**What is expected**
Starting at the line containing "Find the location" and ending after the line containing "the 'Rewards' icon", give those lines again with "particular" switched to "specific" and nothing else changed. Omit the pictures.

**Material shown**
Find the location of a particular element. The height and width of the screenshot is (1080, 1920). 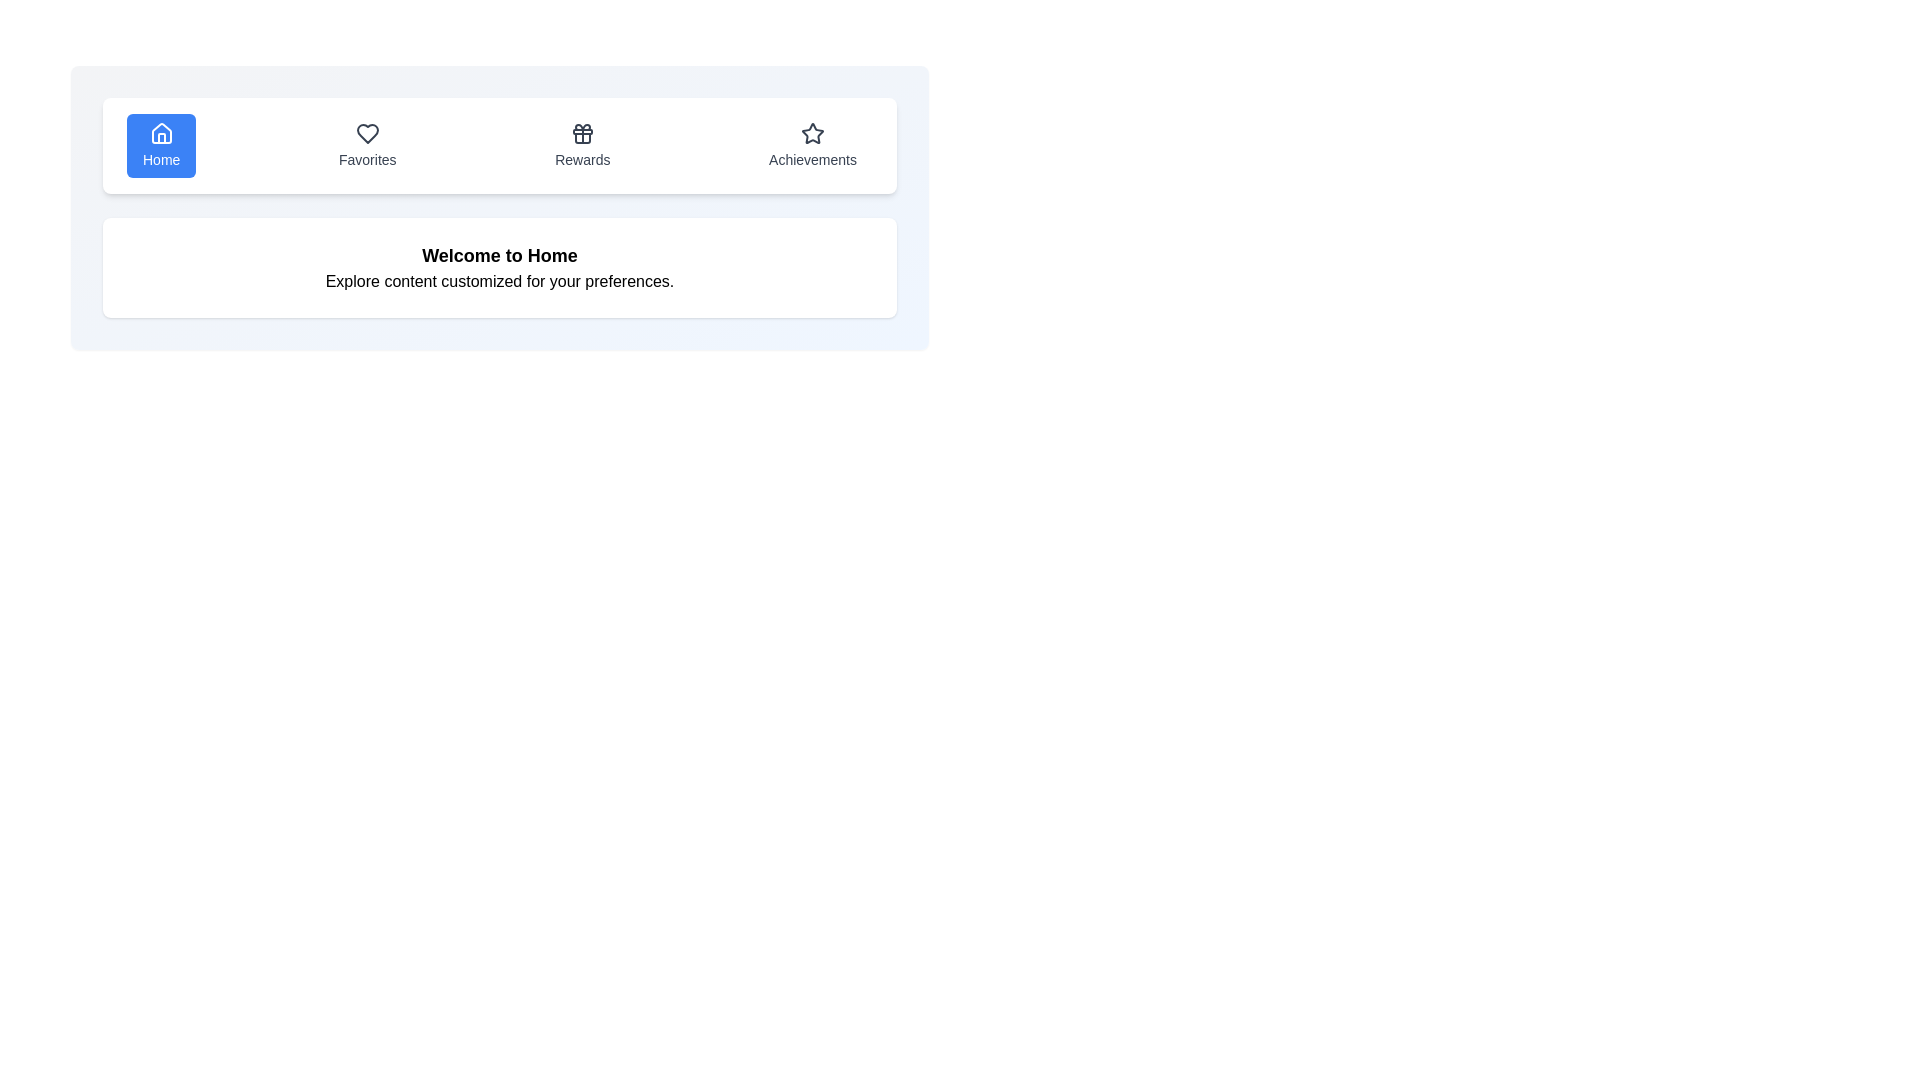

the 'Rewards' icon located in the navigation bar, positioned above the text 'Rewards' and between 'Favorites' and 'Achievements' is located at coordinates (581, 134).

---

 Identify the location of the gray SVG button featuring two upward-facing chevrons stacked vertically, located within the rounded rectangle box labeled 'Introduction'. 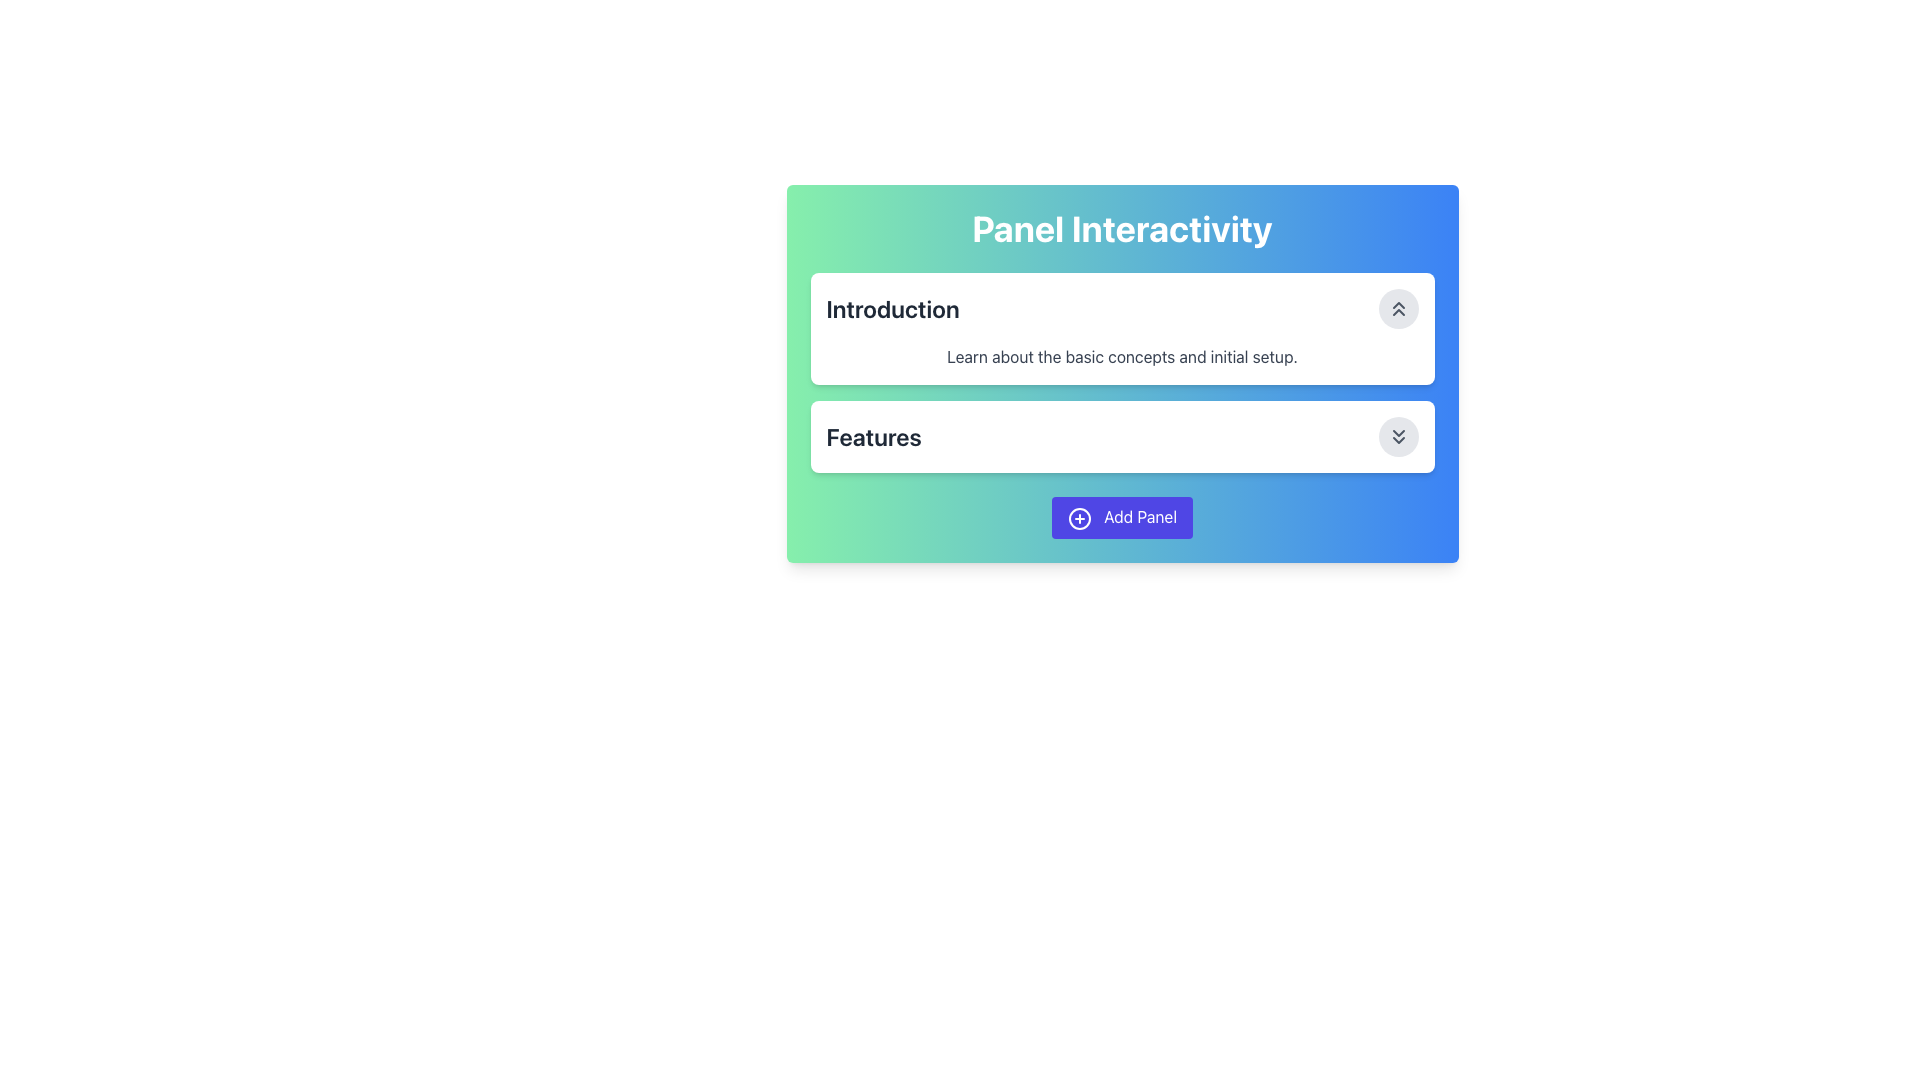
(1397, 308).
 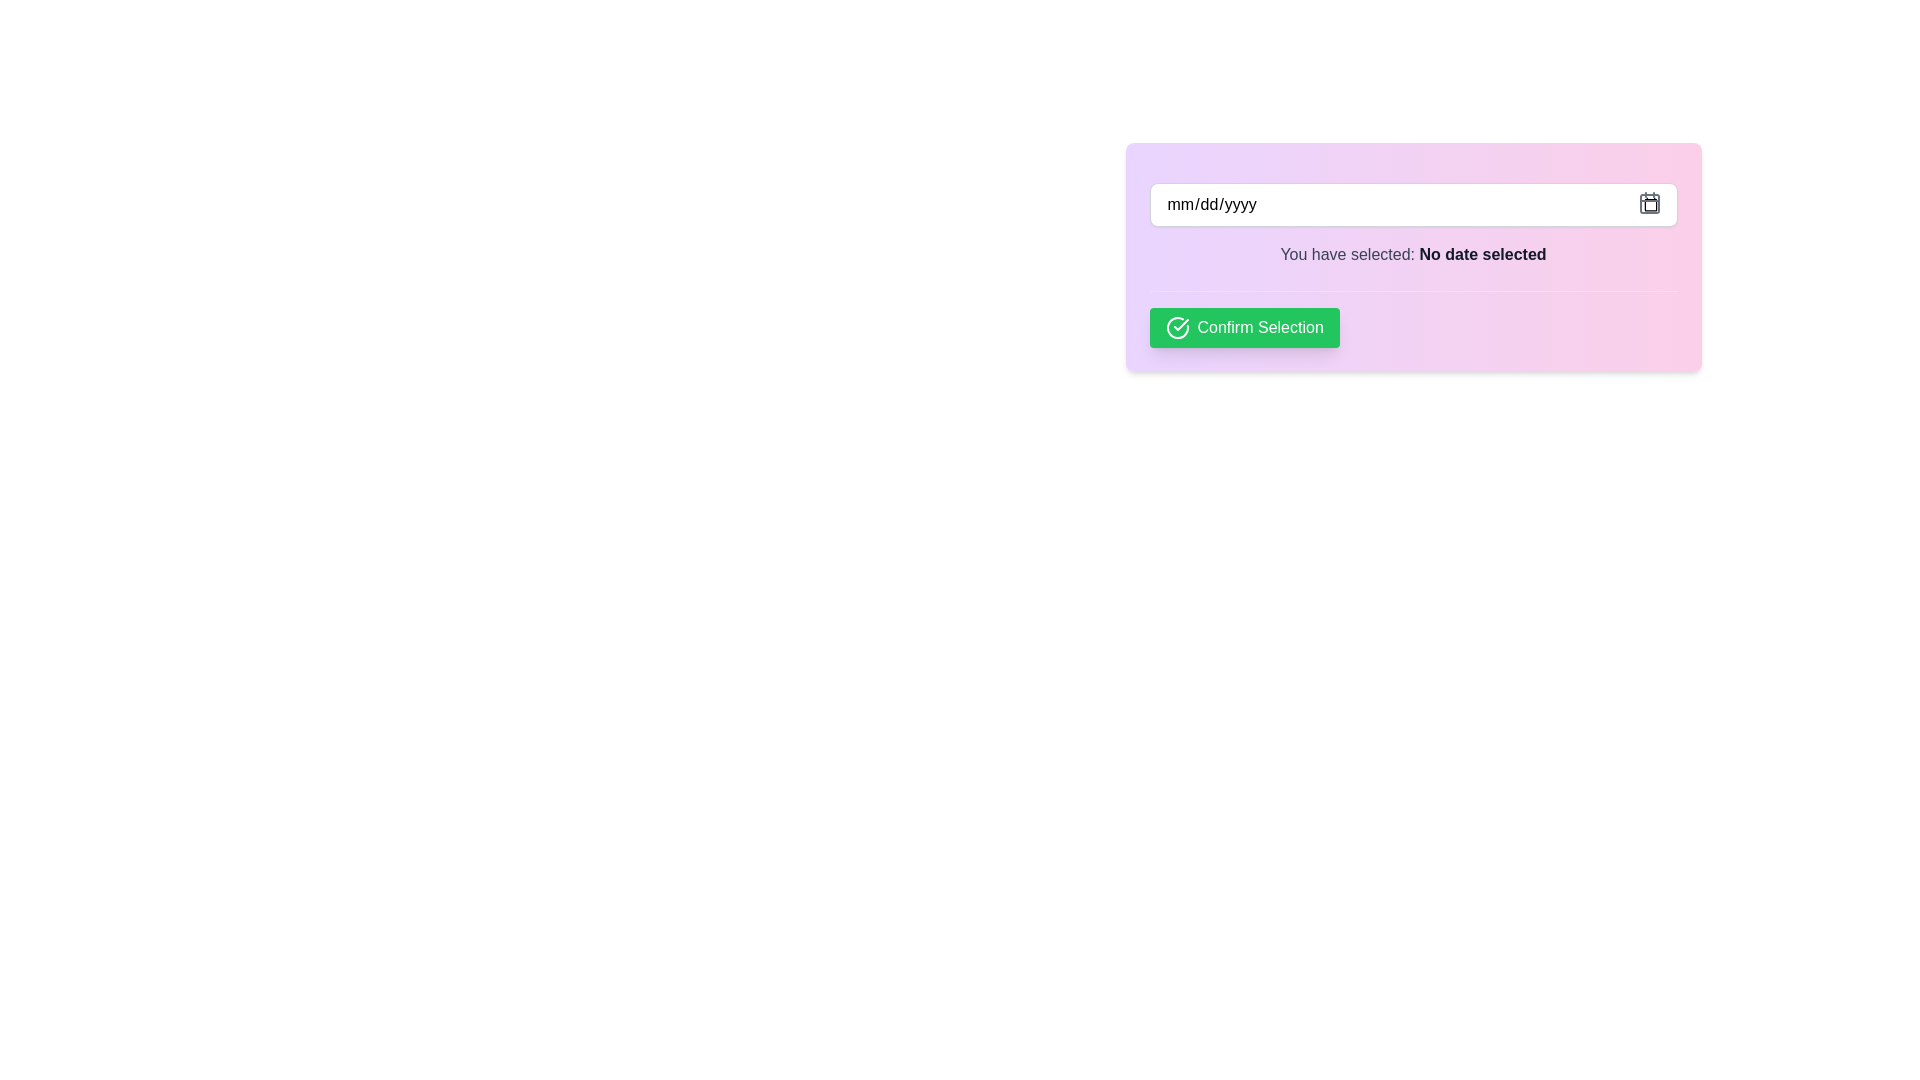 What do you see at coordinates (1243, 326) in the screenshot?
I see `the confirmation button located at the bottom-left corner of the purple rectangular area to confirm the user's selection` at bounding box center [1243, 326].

**Response to the exercise**
Find the location of a specific element. The height and width of the screenshot is (1080, 1920). 

the 'Rewards' icon located in the navigation bar, positioned above the text 'Rewards' and between 'Favorites' and 'Achievements' is located at coordinates (581, 134).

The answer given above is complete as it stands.